Trouble in Internet Paradise

Internet connections at my house are considered critical infrastructure. I need to create change windows with my wife when I need to make disruptive network changes. When I have made disruptive changes without telling her, she noticed very quickly. So it was particular troubling when I was out of town, on only day 2 of a 4 day trip, when I get a text from her - “The Internet isn’t working”.

I run Ubiquiti equipment at home. The access points and switches are controlled by the UniFi controller. UniFi Controllers have the optional ability to be remotely accessed through their cloud, which is basically a proxy. I loaded the controller and immediately saw the wireless performance rating was poor. Further investigation showed both of my access points were on channel 11. Being remote, I couldn’t run a spectrum analysis, so I moved one of them to channel 1 and saved the configuration. That change didn’t improve the situation. I told her to move to the 5GHz SSID, assuming if it was an airtime contention problem, 5GHz would resolve the problem. It didn’t. Grasping at straws while occupied with work, I changed a setting or two which required a reset of the access point. I waited. And waited. And waited. Sensing something was wrong, I refreshed the page and got an error. I was kicked out of the controller and attempts to login again weren’t working.

I instructed my wife to reboot the server it was on. That didn’t immediately help. But 30 minutes later I was able to get into the controller. But instead of providing normal information, it was saying there were no devices on the network. After a few minutes it recognized the devices and showed they were online. Just before I left work for the day, I was kicked out of the controller again.

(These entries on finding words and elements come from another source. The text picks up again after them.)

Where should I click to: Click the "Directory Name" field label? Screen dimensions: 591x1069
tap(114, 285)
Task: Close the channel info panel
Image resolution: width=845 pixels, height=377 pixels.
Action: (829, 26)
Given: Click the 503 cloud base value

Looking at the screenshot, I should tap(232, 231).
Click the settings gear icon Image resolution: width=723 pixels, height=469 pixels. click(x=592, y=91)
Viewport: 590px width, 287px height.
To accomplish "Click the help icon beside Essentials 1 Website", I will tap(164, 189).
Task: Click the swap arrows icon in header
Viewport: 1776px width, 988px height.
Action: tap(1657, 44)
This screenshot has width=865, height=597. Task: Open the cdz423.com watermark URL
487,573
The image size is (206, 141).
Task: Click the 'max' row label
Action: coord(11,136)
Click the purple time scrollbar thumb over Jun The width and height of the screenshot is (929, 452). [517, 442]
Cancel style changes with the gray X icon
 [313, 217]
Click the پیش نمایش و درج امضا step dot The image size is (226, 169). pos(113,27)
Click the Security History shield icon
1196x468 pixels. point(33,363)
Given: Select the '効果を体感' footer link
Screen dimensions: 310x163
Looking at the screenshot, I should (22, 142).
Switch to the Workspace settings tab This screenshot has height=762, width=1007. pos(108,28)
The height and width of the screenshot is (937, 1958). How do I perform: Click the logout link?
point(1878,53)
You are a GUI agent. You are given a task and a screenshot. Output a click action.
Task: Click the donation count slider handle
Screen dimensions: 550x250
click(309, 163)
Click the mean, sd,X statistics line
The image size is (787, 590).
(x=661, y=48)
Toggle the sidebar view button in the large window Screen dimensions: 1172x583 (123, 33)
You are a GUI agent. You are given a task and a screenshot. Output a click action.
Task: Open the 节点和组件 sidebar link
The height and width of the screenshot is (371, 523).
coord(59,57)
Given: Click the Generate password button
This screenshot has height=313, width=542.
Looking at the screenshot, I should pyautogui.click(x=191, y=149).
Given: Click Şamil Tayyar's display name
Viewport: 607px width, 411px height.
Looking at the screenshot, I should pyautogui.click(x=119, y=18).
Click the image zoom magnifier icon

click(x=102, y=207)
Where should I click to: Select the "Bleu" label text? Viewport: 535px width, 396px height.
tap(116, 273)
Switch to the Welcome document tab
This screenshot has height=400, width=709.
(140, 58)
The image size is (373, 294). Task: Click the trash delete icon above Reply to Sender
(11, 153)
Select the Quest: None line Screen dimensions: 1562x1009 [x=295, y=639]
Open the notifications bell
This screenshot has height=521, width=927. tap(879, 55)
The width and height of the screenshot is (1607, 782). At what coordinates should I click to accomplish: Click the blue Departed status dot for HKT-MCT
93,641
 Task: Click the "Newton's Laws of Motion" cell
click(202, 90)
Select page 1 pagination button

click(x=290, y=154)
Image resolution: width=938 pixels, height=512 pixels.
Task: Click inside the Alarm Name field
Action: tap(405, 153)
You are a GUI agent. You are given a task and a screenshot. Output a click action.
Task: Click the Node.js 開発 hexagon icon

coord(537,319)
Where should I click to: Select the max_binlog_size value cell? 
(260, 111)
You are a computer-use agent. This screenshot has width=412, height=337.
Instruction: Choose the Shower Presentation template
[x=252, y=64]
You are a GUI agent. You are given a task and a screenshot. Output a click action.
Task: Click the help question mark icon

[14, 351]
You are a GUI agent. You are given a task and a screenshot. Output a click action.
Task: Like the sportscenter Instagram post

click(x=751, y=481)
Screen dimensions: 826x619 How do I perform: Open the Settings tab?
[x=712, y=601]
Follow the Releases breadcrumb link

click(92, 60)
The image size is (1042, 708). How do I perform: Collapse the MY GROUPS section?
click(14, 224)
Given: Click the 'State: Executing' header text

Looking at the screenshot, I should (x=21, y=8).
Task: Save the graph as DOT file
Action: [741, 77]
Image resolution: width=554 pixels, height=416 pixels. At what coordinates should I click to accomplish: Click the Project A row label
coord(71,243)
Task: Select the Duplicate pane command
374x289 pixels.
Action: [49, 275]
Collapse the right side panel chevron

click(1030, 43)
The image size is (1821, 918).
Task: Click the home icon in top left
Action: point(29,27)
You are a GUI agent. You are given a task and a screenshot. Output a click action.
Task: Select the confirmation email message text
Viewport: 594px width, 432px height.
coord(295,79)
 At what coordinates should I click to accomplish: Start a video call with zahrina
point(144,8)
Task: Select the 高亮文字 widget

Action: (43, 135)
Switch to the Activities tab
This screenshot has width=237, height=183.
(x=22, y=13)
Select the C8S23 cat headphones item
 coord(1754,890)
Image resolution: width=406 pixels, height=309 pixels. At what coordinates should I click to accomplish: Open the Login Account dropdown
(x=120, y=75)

Fast forward two days and the problem hasn’t resolved itself. Everyone at the house has been without Internet for the time. Cellular tethering did provide an oasis in the desert but isn’t a long term solution. I return from the airport and can indeed confirm the Internet wasn’t working - or at least was very slow at best. I loaded the UniFi Controller on my laptop and did find the experience to be better on the LAN. Network performance on on my server, which is wired, was poor as well. apt upgrade downloads were running in the 10’s of Kbps. Speed tests at speedtest.net gave horrific results. To me, this points to a problem with the router or Comcast. Rebooting the router offered no performance gain. This now calls for a trek downstairs.

Almost immediately I saw my router’s Internet link light wasn’t on. It made me curious as an IP address was assigned. The RJ45 clip on the modem side had broken and was no longer holding the connection in place. Replacing the cable brought the link light back on. However, again, no performance improvement. Comcast’s modem problem detector was reporting a problem so I rebooted the modem. I get a text “The Internets working!” I felt like a hero, deserving of being hoisted on shoulders after a championship win.

Confident with the resolution, I ran an errand, came home, and started working on my laptop. With no apparent reason, performance slows. At the same time my wife says “Uhhh” and I say “Internet not working?”. No. Internet access wasn’t working again. I paid another visit to the rack downstairs to start troubleshooting.

First step was to reboot the modem and see if it improved performance. It did. Next step was to connect my laptop directly to the modem so there was no router in between. A speed test showed I was downloading at 150Mbps which is especially impressive considering I only pay for 75Mbps. I move the modem connection to the router, reboot the modem so it gives the router an IP address, and connect my laptop directly to the router. Speed tests showed good performance, this time under 100Mbps but still better than Kbps. Next test connected my laptop to the switch instead of router. Performance dropped to 30Mbps. Curious.

I conducted another half dozen similar tests, connected to the router, switch, or over wireless and running a speed test after each one. Results ranged between 30Mbps to 150Mbps with no true indication of what caused the changes.

As of now, this is where I stand. My wife is streaming a TV show, I’m writing this post and downloaded some new music on iTunes. All seems to be well. But I have no assurance it will continue to perform at this speed. I’ll post an update when I learn more.

Update

I had a conversation with Comcast and they said it was down because of a car accident and they were repairing the line. The support person wasn’t able to explain why it was down for days before. He suggested I call back after it was fully repaired. I did. The next agent told me my modem was bad and I should replace it. At the same time, she scheduled a technician to come over and look at the lines.

A day later I received a call from someone from Comcast. He said they had been having problems at their head-end location which was causing slow performance disruptions. When I asked when it started, he said it started Monday or Tuesday, which aligned with my experience. He performed a line test and said everything looks good.

My only wish is the technical support people had this information. Lessons learned?

  • Start at the Internet Provider unless something else changed.
  • Review the physical layer first, if possible.
  • No amount of remote access helps if the Internet provider is down.
  • A rigorous troubleshooting methodology is important.